ROME, 17 April 2006 — An Italian Catholic magazine has published a satirical cartoon of the Prophet Muhammad (peace be upon him) cut in half and burning in hell, triggering protests from the country’s Muslim leaders, daily La Repubblica reported yesterday.
The chief editor of Studi Cattolici, Cesare Cavalleri, says the cartoon is inspired by 13th century Italian poet Dante Alighieri, who places Prophet Muhammad in hell for bringing divisions to the world in his famous book, the Divine Comedy.
But Muslim leaders say the cartoon is blasphemous, unfunny and dangerous.
In remarks published by La Repubblica, Mario Scialoja of the Italian chapter of the World Muslim League criticized the cartoon’s “extreme bad taste” while another Muslim leader called it “a provocation.”
“If you are looking for trouble and you want to help extremists, this is the way to do it,” said Hamza Piccardo of the Union of Islamic Communities and Organizations in Italy.

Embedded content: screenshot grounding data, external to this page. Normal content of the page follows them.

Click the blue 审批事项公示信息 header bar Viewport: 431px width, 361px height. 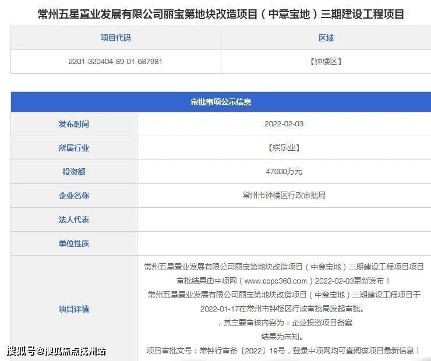tap(221, 102)
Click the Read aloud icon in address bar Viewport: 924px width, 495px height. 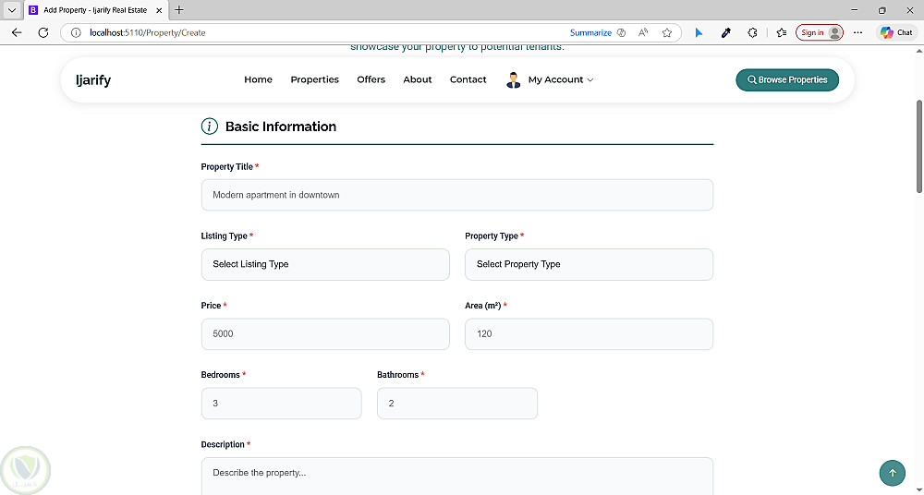[x=644, y=32]
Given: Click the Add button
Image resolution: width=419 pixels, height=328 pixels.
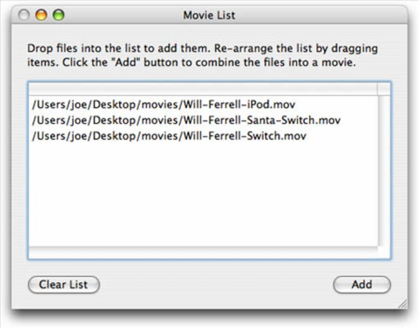Looking at the screenshot, I should tap(361, 284).
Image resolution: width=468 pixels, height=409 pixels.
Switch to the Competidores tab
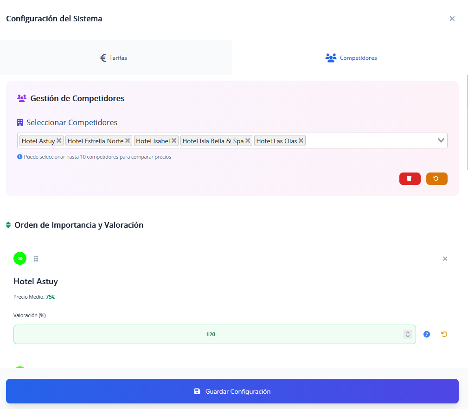tap(351, 58)
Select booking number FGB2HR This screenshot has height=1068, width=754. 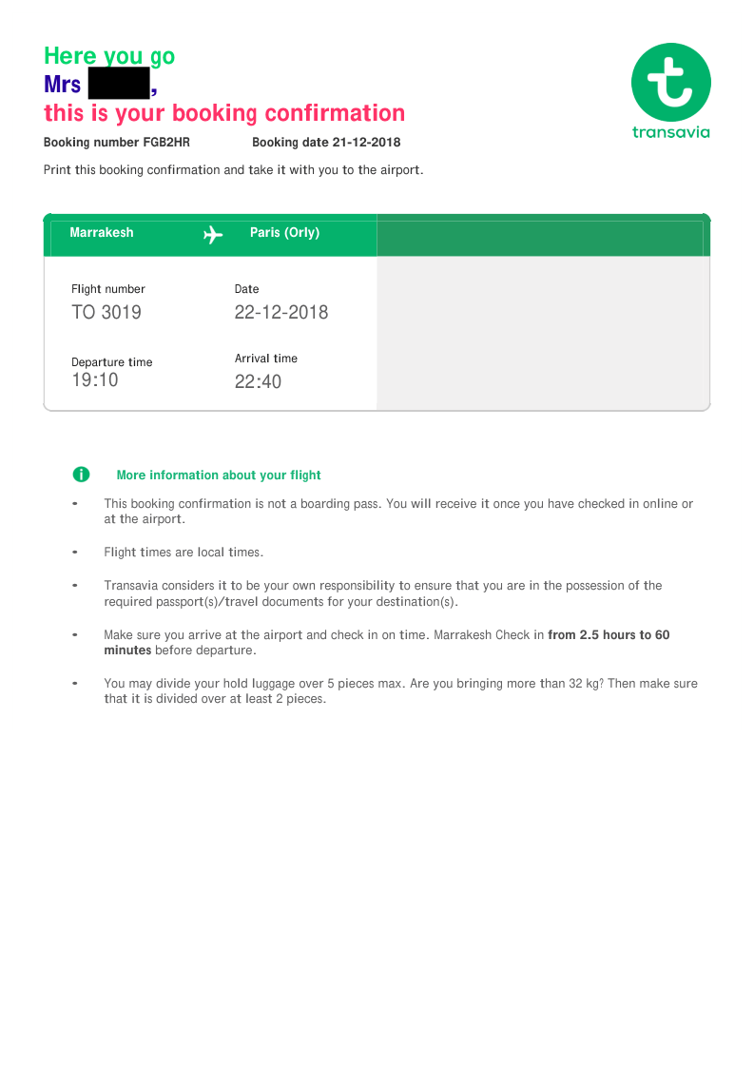[166, 143]
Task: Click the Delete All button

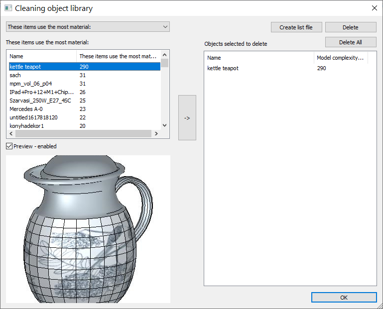Action: coord(351,42)
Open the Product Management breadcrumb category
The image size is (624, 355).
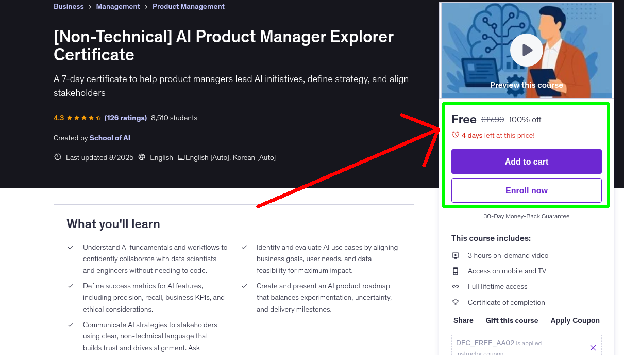pyautogui.click(x=189, y=6)
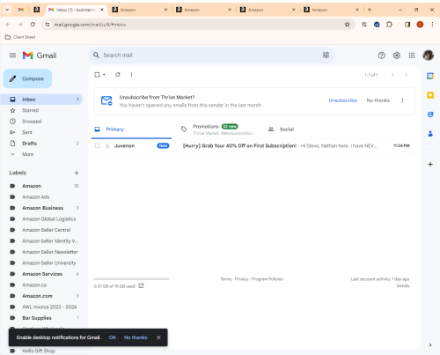
Task: Click the Search mail field
Action: [x=211, y=55]
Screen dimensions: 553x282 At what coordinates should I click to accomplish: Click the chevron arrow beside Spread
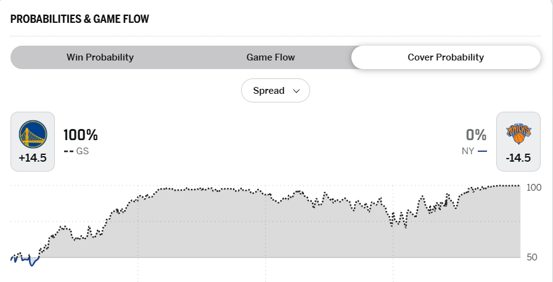pos(297,91)
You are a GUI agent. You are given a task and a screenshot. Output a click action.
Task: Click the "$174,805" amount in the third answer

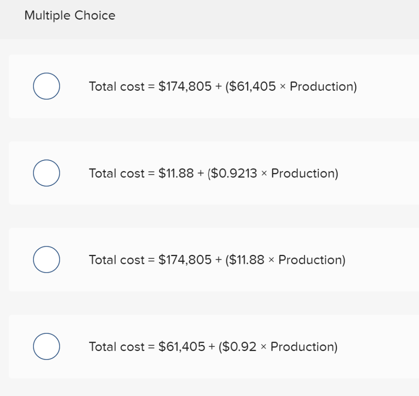[185, 260]
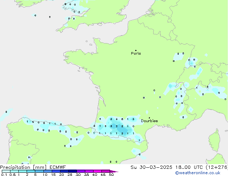
Task: Pick the light cyan 1–2 mm legend swatch
Action: pyautogui.click(x=23, y=171)
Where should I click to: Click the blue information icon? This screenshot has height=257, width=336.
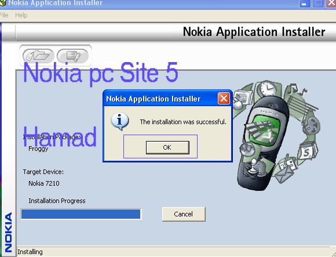tap(120, 121)
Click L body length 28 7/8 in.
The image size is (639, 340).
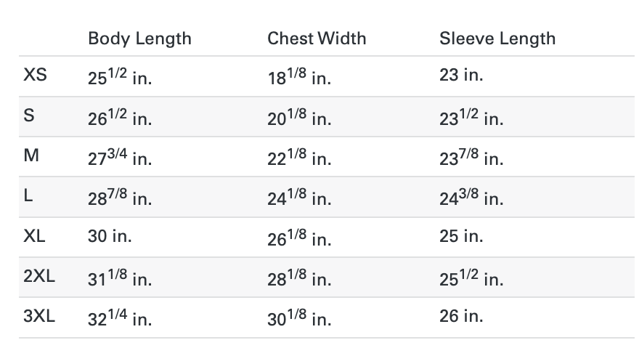click(120, 198)
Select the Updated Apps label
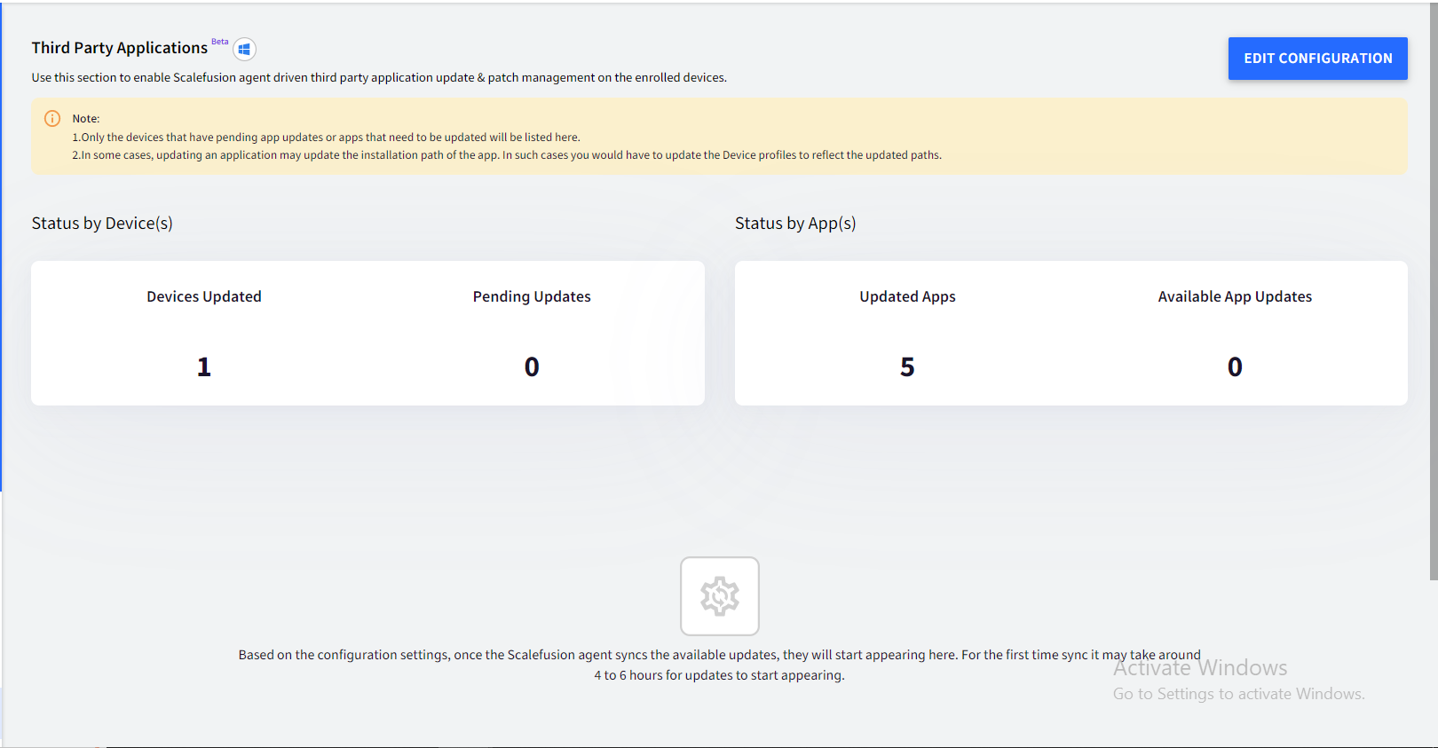 (x=907, y=296)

Cavalleri, a member of the influential Catholic movement Opus Dei, says the cartoon was not meant to offend Muslims. In another cartoon published in the same March edition of Studi Cattolici, Italy is also mocked over its alleged failure to properly tackle the “Muslim problem.”
Asked if he was concerned that the cartoons might trigger a terrorist attack in Italy, Cavalleri said: “If the drawings were to produce an attack, it would only confirm the idiotic positions” of Islamic extremists.
Pope Benedict XVI has strongly criticized the publication of anti-Muslim cartoons by Danish newspapers while the Italian Interior Ministry recently said it had foiled a planned terrorist attack against a church in Bologna that host frescoes of Prophet Muhammad in hell inspired by Dante.